● **Activity**:
A single number is needed: how many lines of the data hold the word "agent".

[Saved data entries]

○ ○ ○ ○

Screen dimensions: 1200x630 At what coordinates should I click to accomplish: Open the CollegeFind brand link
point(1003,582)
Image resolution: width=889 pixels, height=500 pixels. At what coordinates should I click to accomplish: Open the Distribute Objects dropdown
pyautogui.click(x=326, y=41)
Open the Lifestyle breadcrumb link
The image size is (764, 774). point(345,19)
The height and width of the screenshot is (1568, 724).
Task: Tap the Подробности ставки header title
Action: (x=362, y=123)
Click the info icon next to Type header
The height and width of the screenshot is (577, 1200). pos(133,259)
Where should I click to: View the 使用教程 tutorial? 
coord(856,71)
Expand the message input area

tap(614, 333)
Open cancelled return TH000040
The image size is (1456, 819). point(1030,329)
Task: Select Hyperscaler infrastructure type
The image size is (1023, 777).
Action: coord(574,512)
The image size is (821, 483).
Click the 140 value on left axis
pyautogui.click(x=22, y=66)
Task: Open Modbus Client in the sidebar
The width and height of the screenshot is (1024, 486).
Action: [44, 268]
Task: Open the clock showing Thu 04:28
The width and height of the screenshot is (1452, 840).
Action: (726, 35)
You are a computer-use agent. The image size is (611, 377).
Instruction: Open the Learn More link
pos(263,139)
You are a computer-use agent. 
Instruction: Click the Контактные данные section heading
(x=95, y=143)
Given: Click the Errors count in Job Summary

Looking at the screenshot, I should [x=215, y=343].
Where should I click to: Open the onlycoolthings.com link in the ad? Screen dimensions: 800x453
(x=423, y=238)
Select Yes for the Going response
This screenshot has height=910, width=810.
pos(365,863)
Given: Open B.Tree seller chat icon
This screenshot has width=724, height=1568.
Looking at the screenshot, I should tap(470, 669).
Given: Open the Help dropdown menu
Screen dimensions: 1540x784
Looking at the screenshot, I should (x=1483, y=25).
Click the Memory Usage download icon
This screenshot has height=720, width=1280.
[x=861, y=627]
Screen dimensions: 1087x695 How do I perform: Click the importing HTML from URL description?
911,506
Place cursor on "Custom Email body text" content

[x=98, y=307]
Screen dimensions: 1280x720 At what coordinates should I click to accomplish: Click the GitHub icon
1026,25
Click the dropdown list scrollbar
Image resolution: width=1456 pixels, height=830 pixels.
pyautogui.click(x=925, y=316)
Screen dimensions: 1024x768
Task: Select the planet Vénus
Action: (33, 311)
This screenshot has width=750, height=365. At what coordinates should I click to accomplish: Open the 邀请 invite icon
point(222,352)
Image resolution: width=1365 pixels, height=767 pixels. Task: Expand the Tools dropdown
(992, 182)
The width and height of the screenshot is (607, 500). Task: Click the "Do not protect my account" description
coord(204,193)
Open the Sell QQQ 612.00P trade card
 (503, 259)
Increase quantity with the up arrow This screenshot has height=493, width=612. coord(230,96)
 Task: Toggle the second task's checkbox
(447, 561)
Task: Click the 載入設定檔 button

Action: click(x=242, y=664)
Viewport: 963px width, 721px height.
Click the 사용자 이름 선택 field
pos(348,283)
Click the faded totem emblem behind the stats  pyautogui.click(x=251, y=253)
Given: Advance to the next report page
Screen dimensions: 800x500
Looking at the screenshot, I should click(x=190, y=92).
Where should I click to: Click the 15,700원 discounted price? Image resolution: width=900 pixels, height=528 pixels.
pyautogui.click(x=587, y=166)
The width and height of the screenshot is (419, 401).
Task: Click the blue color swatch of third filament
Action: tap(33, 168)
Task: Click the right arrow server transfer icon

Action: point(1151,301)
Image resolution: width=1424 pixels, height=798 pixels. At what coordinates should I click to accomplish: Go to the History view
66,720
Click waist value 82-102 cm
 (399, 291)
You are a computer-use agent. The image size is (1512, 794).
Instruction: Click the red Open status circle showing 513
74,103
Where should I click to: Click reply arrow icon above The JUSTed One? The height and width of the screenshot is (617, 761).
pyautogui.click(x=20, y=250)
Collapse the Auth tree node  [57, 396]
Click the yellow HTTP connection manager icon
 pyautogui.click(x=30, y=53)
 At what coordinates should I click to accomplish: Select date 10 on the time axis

○ ○ ○ ○

● **Response to the task**:
3